Chive scones with sour cream and lime topping

To tell you the truth – I wasn’t always a big fan of scones. Mainly because I grew up eating completely different pastries. The scones I know today were introduced to me much later in my life. Also if you looked for a scone recipe many years ago, the only one you could have found were the ones made with self raising flour. I don’t like self raising flour and its metal aftertaste and that was the biggest obstacle to developing my love for scones. So I had to wait to improve my baking skills and open my mind to other possibilities. However, I didn’t have to wait long and now I can’t stop baking them. This is just one of the versions of my savoury scones, lately the most loved ones. Lunch boxes, picnics, between-meals-snacks, breakfast…there are endless reasons for these scones to be baked.

Then again, when I came to the idea of writing about scones, I struggled. What does a person say about scones? It’s a such a simple and ordinary dish. I had to bake these three times just to get photos. Still not sure if I am happy with them. They are so ordinary! Then it occurred to me, it’s the simplicity that won me over in the first place, so why would that change. Simplicity with good quality ingredients is all that matters and everything else can be arranged on a good photo. Having said that, I feel that am I disregarding photography, which would be far from the truth since taking photos has become my favourite part of creating a post. So in short, good photography is equally as hard process as baking and should  be appropriately rewarded. Maybe I should bake another batch of scones? Why not!

Chive scones with a sour cream and lime 

300 gr white Spelt flour

100 gr butter

200 ml milk

1 teaspoon aluminium free baking powder

1 teaspoon sea salt

1/2 lime juice

1 lime zest

150 gr sour cream

100 gr grated hard cheese

1 teaspoon tapioca starch (or cornstarch)
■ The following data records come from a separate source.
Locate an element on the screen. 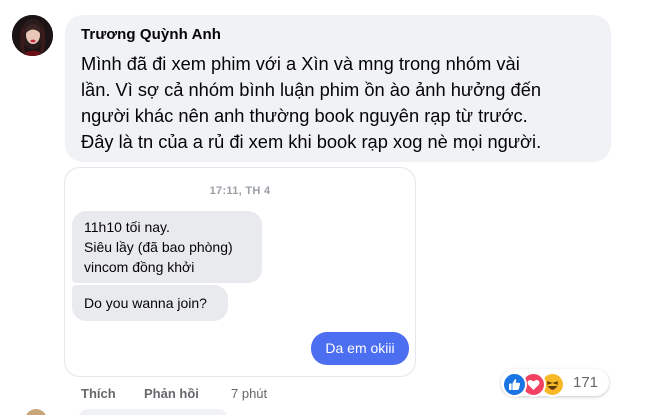 This screenshot has width=651, height=415. reply-button: Phản hồi is located at coordinates (172, 394).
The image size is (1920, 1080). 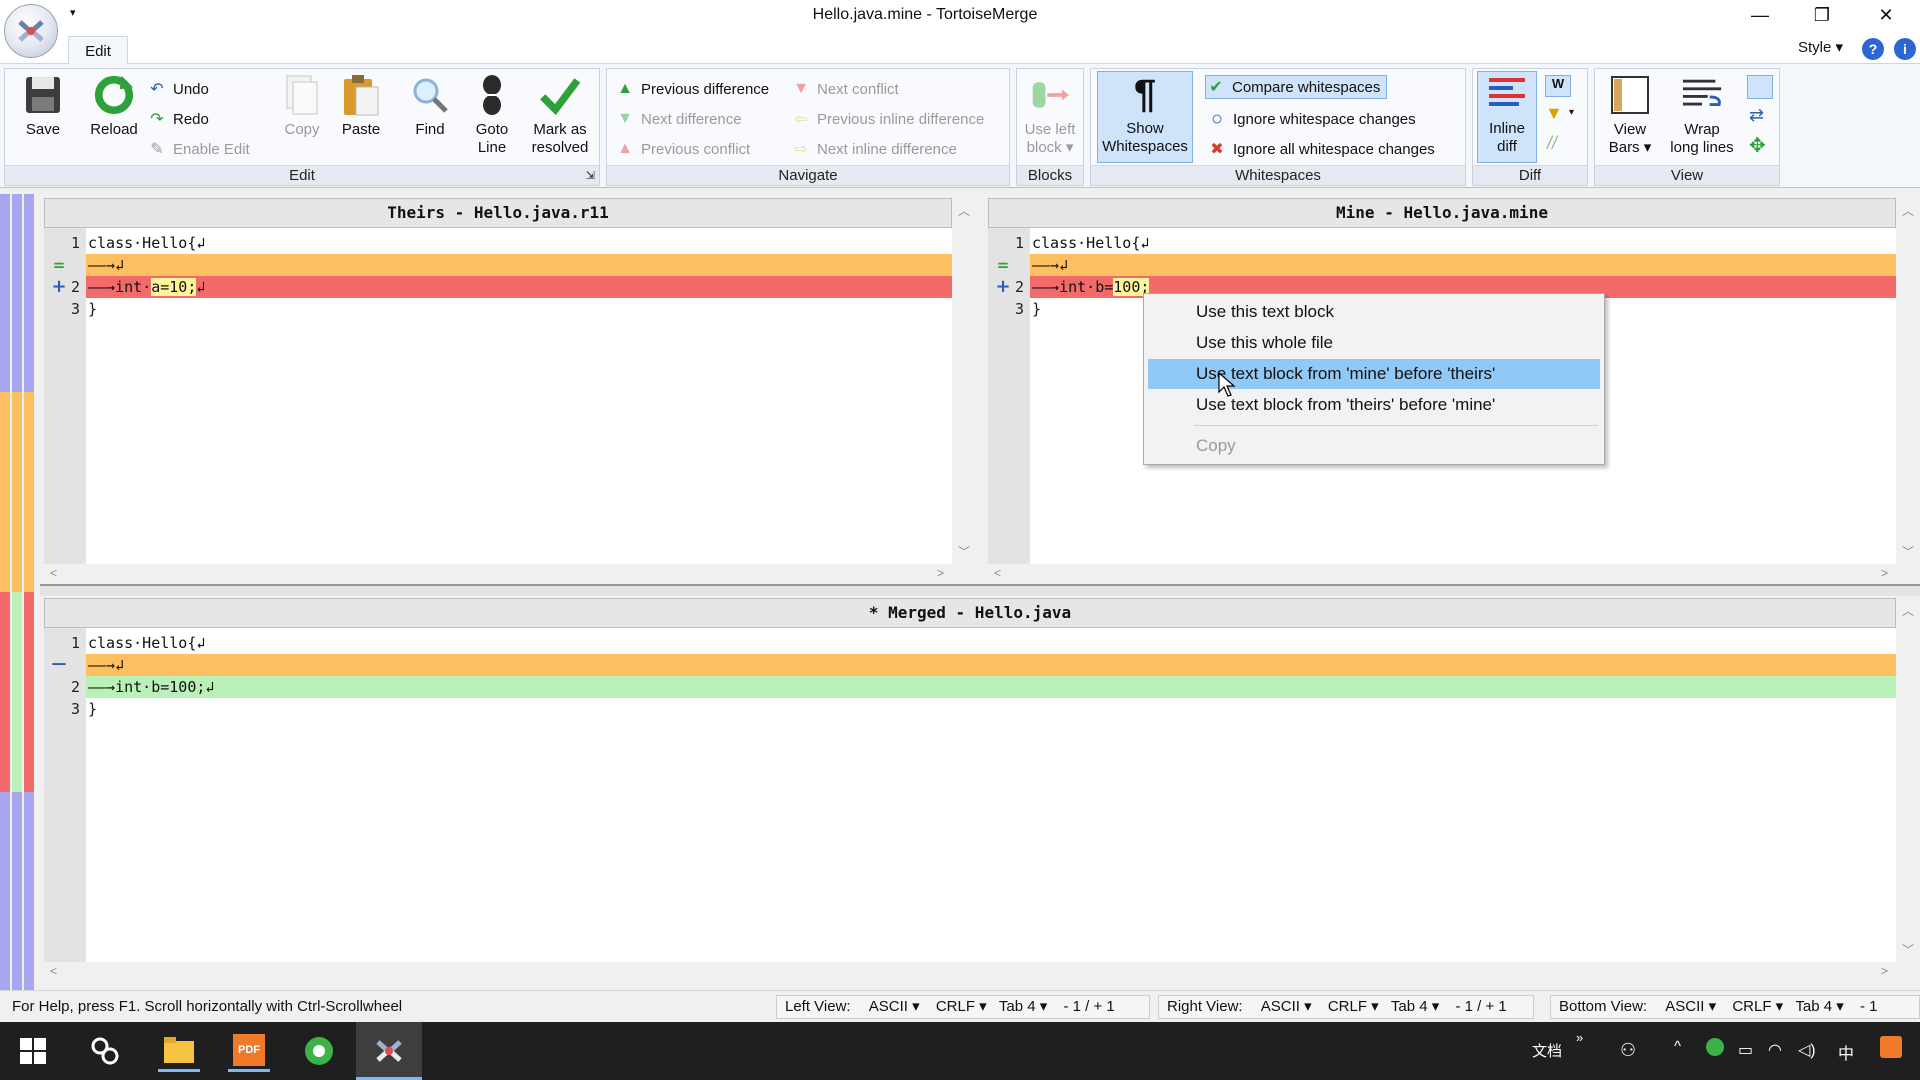 I want to click on mine-vertical-scrollbar: ︿ ﹀, so click(x=1907, y=381).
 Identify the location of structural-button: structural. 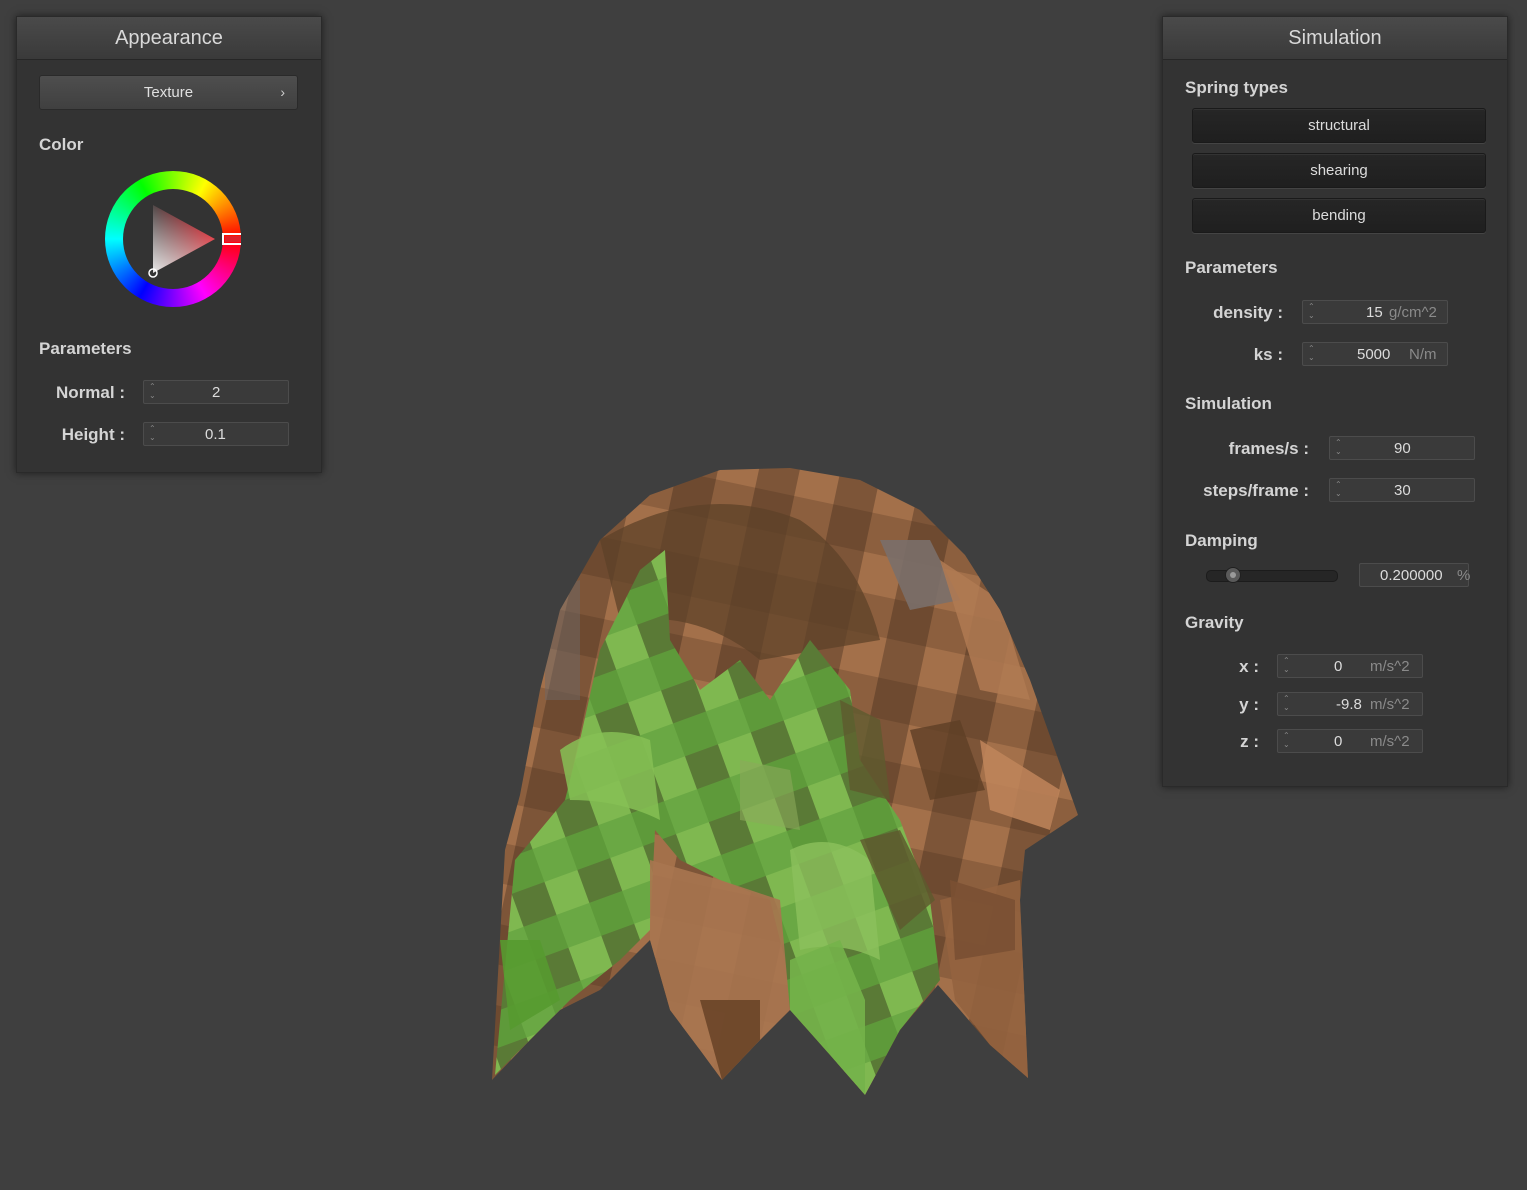
(1339, 126).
Pour milk into a jar, squeeze lime juice and leave aside to curdle (approximately for 5 minutes). You can use buttermilk for this recipe as well, I just like the extra taste lime gives it, so I used lime.
In a medium size bowl mix all dry ingredients. Add butter chopped into cubes and work on it with your fingers until you get fine crumbled dough. Add home made buttermilk and combine everything until you just form a dough. Don’t overwork it.
Sprinkle flour onto a working surface and roll the dough gently into approx. a 2 cm thick small rectangle. Sprinkle more flour if needed and fold dough in half once, then fold again. You’ll end up with quite a small thick rectangle. Roll gently again into a 2 cm thick rectangle and repeat the whole process one more time. That is how you will achieve the flakiness of scones.
Use the 6 cm round cookie cutter to cut the dough. Make sure it’s floured very well before starting the cutting.
This is a rather small batch and I don’t like wasting much, so all the dough that is left after cutting the scones I would fold again and repeat the whole process with so I can get another scone or two. They still turn out fine.
Bake on 180C for 20 min.
Once baked, leave to cool before topping with sour cream.
Sour cream topping:
Heat sour cream, cheese and starch in a double boiler until cheese is melted. Leave to cool slightly before use. Pour over cooled scones and decorate with lime zest.